++++ SUPPLIED PASSAGE
Armie Hammer — the tall, suave and handsome actor who is an heir to the Occidental Petroleum fortune — had it all, until he didn’t. Rocketed to stardom in high-profile roles in films including Call Me By Your Name, over the past year his marriage collapsed amid rumors of infidelity and drug use.
And his personal reputation was torpedoed in recent months by girlfriends’ allegations of his taste for non-consensual kink, specifically relating to a fetish for cannibalism. Two weeks ago, tabloids reported the one-time Hollywood golden boy moved out of the Los Angeles home he once shared with his wife “in the dead of night.”
All of which may be shocking to those who, to borrow a film title from George Cukor, were born yesterday. But longtime Avenue readers will know that scandal runs deep in the Hammer family.
Armie’s great-grandfather, the legendary businessman and art collector Armand Hammer, was born in New York City and made his first fortune in the drug business. More money followed, notably from his stewardship of Occidental Petroleum. But scandal followed him wherever he went, and along the way he was accused of bribery and trafficking in forged Fabergé eggs. The FBI kept a file on him, worried that he was too chummy with the Soviets. His extramarital affairs were the stuff of legend (forcing one mistress to change her name and wear a disguise, to throw his wife off the trail) and he was known for carting around “a briefcase full of cash” to lubricate business deals
Armand’s only son, Julian, was a loose cannon who once killed a man over a gambling debt, but got off by claiming self defense. Armand skipped over Julian and left his business — and much of his fortune — to his grandson, Michael, Armie’s father.
++++++++
▶ **WHAT IS BEING ASKED**:
Update the Hammer family passage from "Armie Hammer —" to "and drug use.", swapping "suave" for "charming". The records that follow come from a separate source.
++++ DATA PROVIDED
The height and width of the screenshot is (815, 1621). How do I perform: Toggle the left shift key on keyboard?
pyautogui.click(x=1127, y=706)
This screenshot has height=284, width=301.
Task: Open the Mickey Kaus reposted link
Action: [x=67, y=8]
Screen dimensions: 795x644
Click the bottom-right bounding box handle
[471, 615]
++++++++
++++ DATA PROVIDED
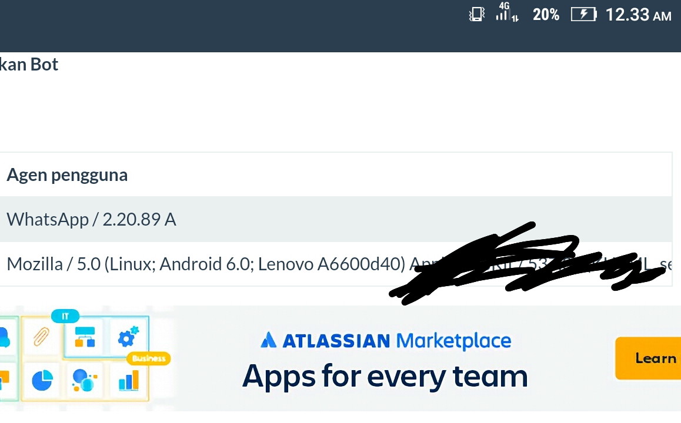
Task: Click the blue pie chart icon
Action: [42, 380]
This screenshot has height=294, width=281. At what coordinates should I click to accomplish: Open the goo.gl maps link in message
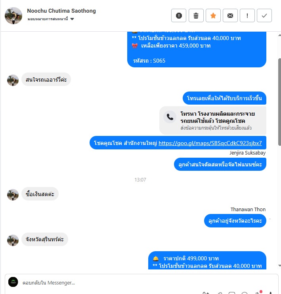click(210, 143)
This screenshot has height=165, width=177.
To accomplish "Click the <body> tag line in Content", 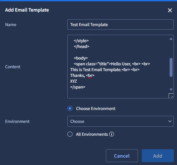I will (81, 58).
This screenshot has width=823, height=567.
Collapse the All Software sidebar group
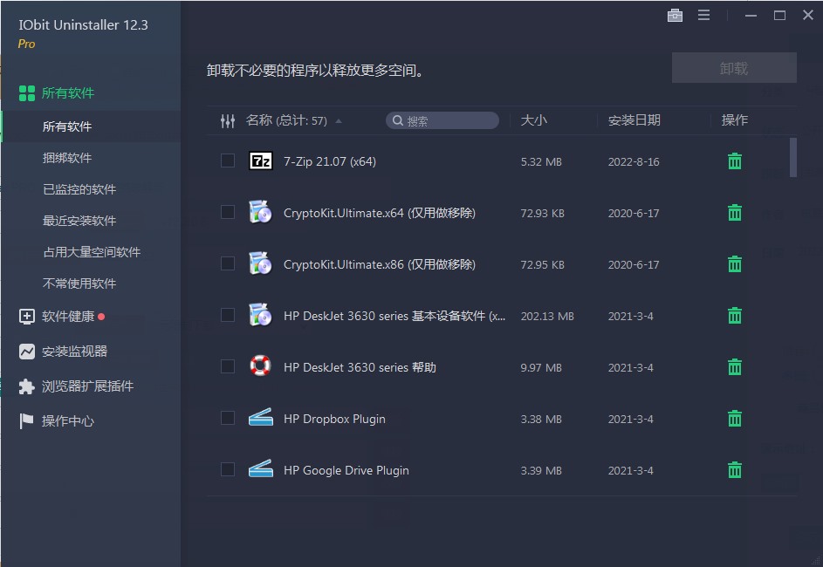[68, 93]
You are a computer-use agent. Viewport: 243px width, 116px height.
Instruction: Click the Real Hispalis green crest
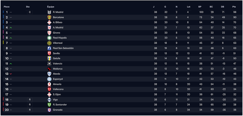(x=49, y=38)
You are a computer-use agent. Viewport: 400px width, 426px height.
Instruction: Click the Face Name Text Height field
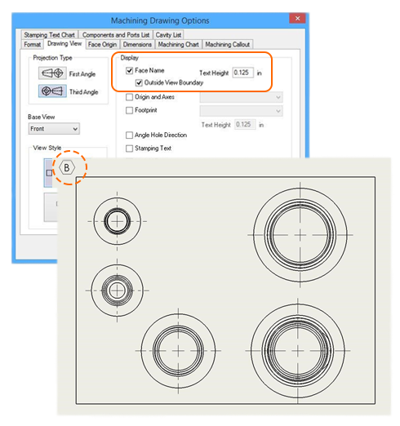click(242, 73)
++++++++
▶ **ANSWER FOR THE TASK**:
Armie Hammer — the tall, charming and handsome actor who is an heir to the Occidental Petroleum fortune — had it all, until he didn’t. Rocketed to stardom in high-profile roles in films including Call Me By Your Name, over the past year his marriage collapsed amid rumors of infidelity and drug use.